You put your binaries into the bin directory, and add a lib.rs to the crate root. The net result is you have a library crate, and the binaries make use of like an extern crate.

In your lib.rs you'd export the modules as necessary, e.g.:

pub mod parsing;

In server.rs you'd start off with:

extern crate <your_crate_name>;
use <your_crate_name>::parsing;
2 Likes

What @vitalyd said, except that the binary source files should be in src/bin

Oops, yes - fixed, thanks!

It's not strictly necessary to put it under src/ (although no reason to deviate), but Cargo automatically knows that src/bin/... contains binaries. Otherwise, you can put them elsewhere and note them with the [[bin]] section, as in the OP.

The typical project layout is detailed in the Cargo reference.

Thanks, that makes sense.

But why is that I need to create a lib.rs when the binary files are in a subdirectory (such as src/bin) and I don't need to do it when the binary files are just in the roo of src?

If the binary is in the root of src/, the binary itself is the crate root module and declaring mod parser; in it is the standard way of telling rustc about the child modules contained in the crate.

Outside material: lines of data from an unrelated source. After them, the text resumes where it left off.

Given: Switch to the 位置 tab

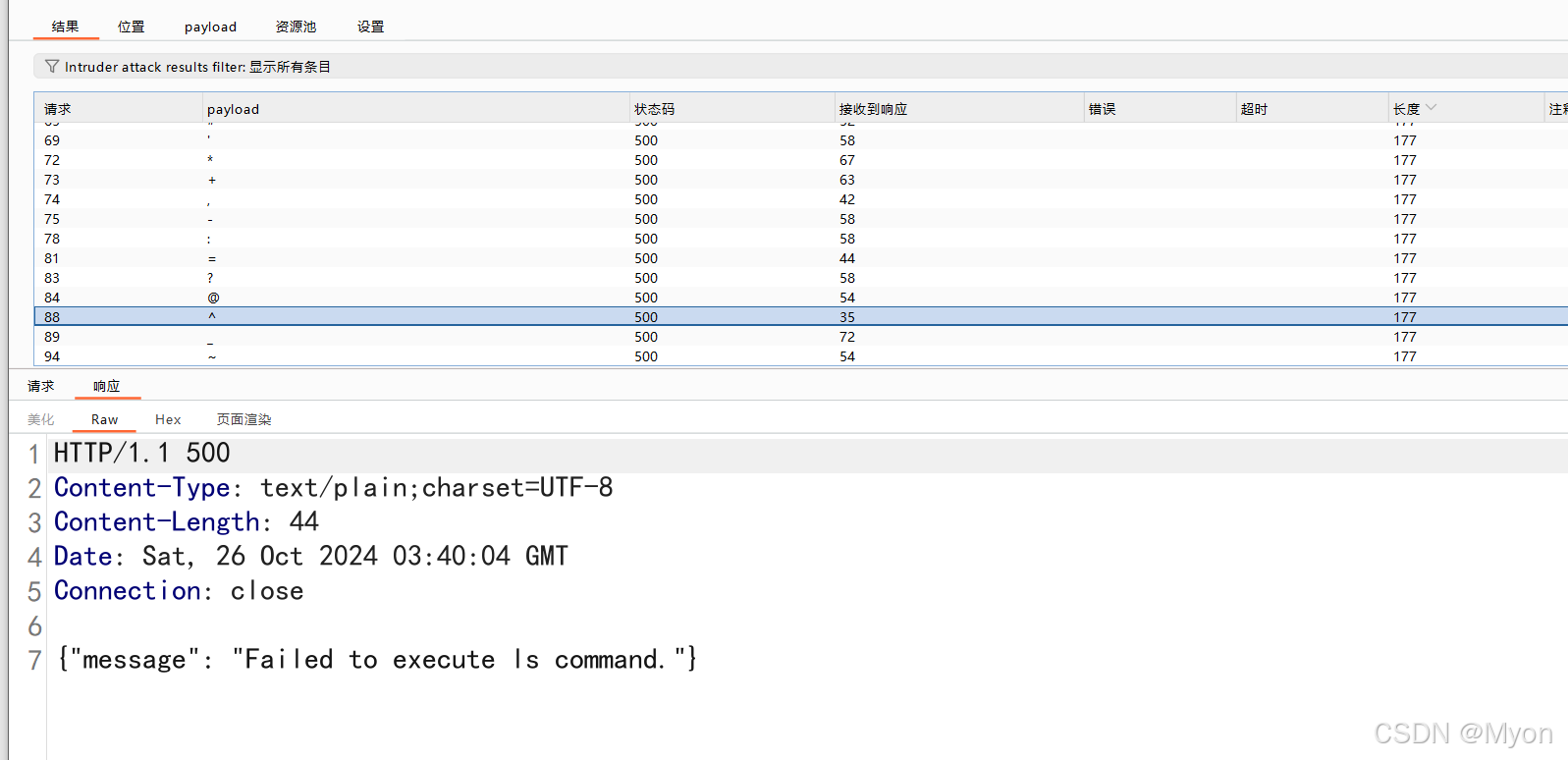Looking at the screenshot, I should pyautogui.click(x=131, y=27).
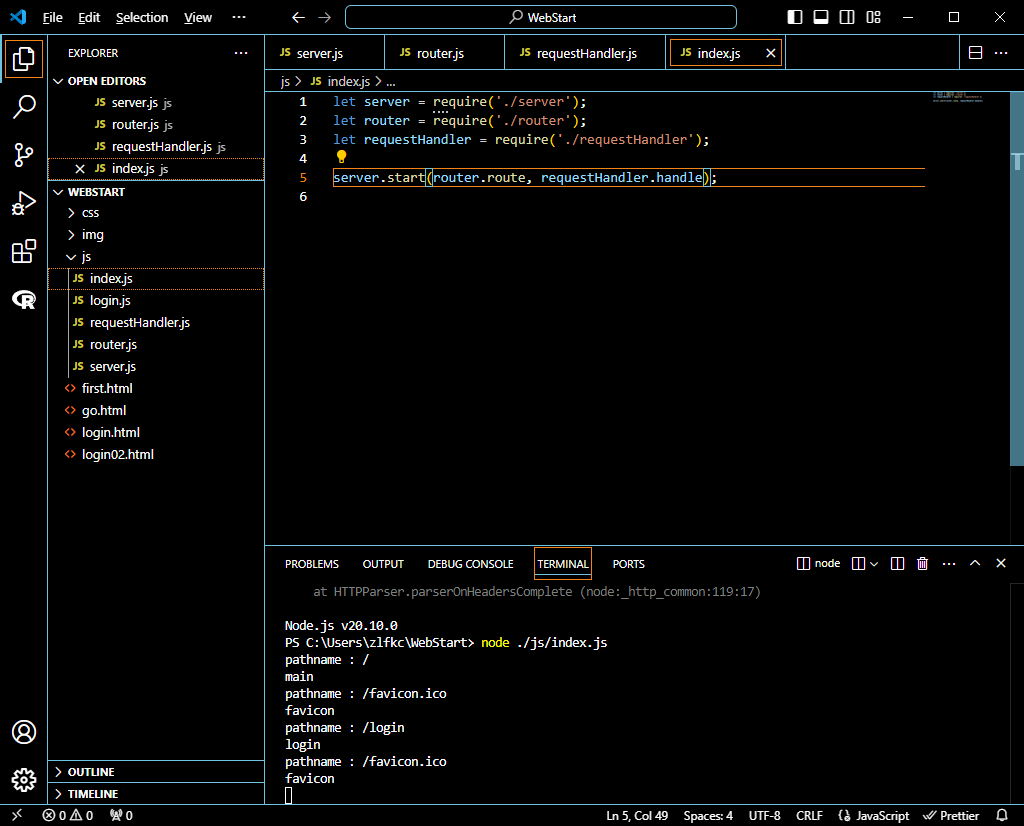This screenshot has height=826, width=1024.
Task: Kill terminal with trash icon
Action: click(x=923, y=564)
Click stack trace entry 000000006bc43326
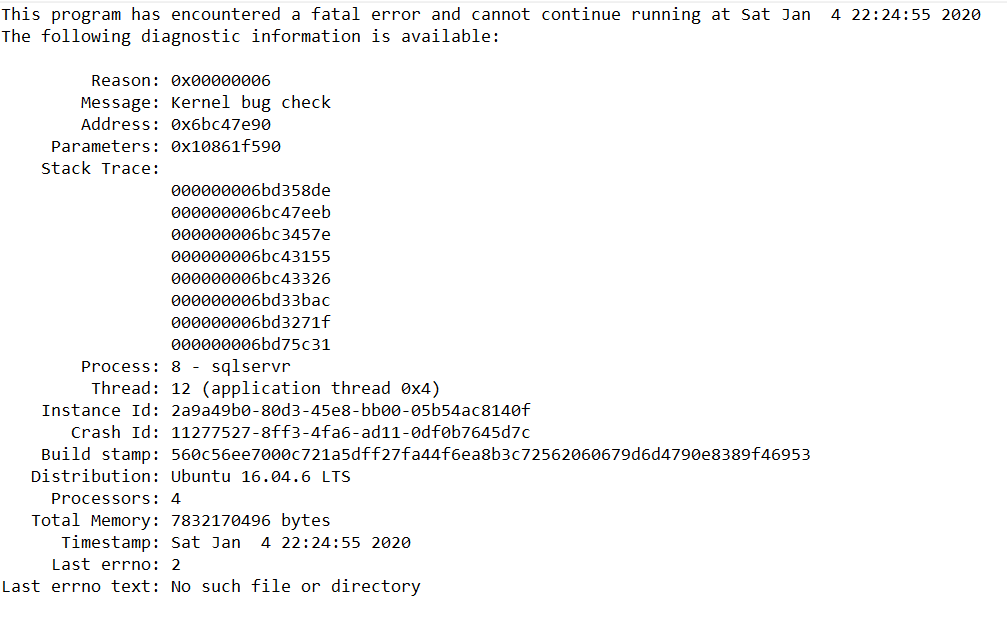 coord(250,278)
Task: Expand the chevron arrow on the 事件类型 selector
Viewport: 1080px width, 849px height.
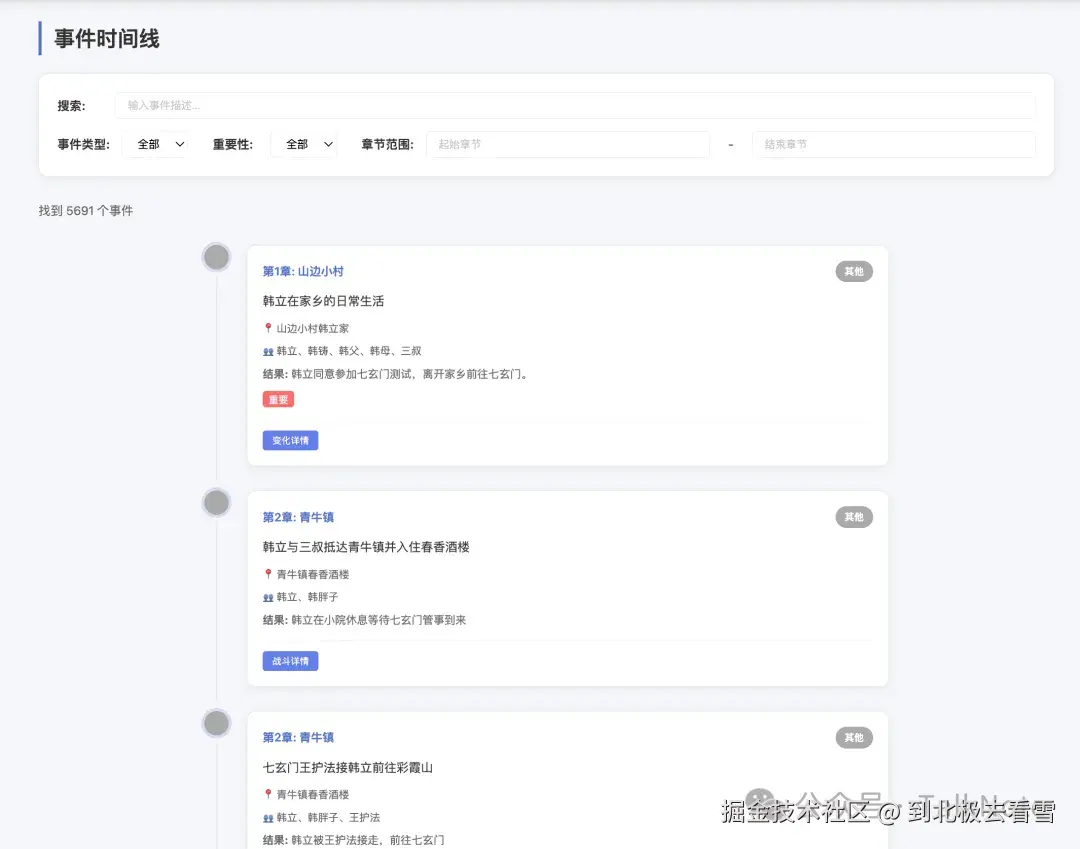Action: (x=182, y=144)
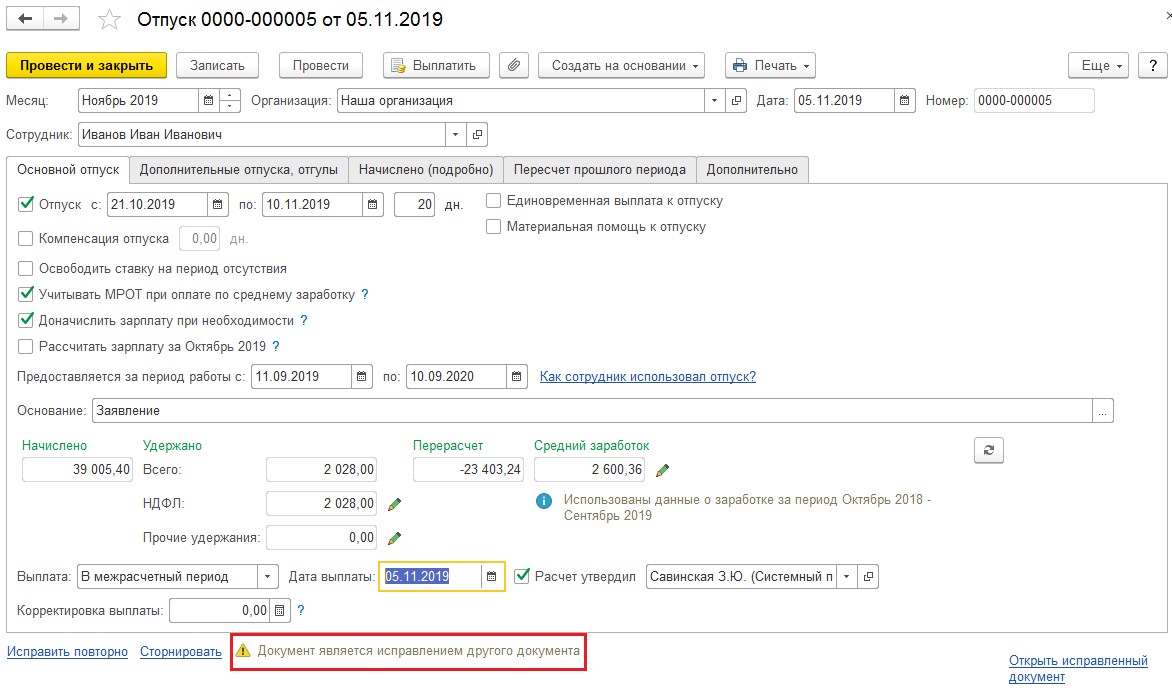Open link Как сотрудник использовал отпуск?

point(647,377)
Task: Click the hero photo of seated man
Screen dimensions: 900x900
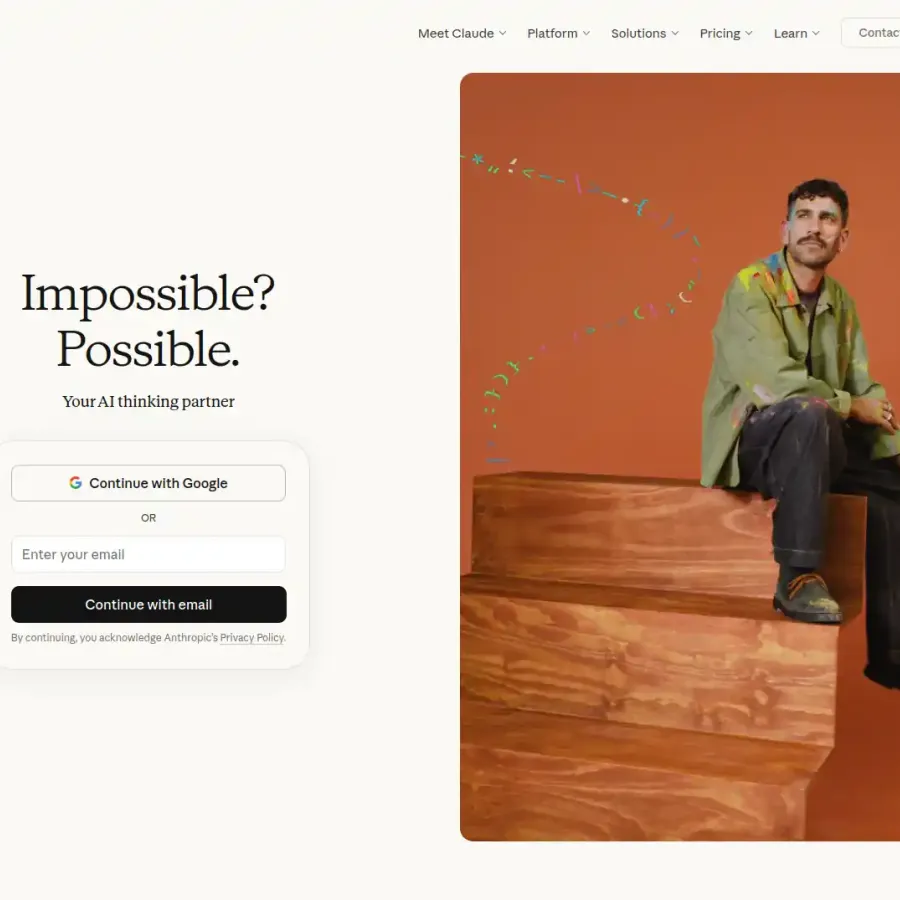Action: point(680,457)
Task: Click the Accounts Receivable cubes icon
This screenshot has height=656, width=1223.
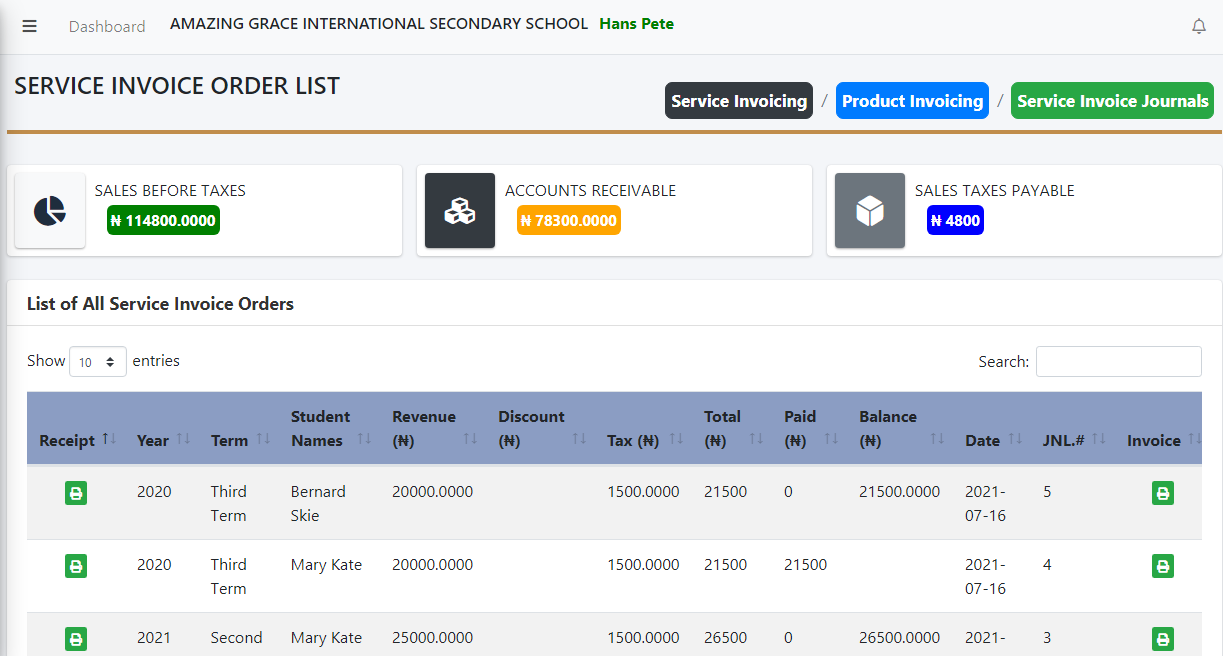Action: [x=460, y=211]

If you move the binary to a subdirectory, then I don't think module resolution, from the root module, can go upwards in the directory structure.

But in general, defining binaries that are essentially consumers of your library crate has some benefits. Not only is the separation clearer (IMO), but it also gives you the perspective of your would-be lib consumers (even if none today, perhaps some in the future) and so you can see how it feels to work with your lib "externally".

Thanks for the help. Appreciate it.

Is it correct to say that when I point [[bin]]'s path to the root (src) then the whole codebase is a crate.
And if there are 2 bins then the those get compiled twice as 2 separate crates that just happen to share the same codebase?

Also, you can save on compile time since the library component is only compiled once.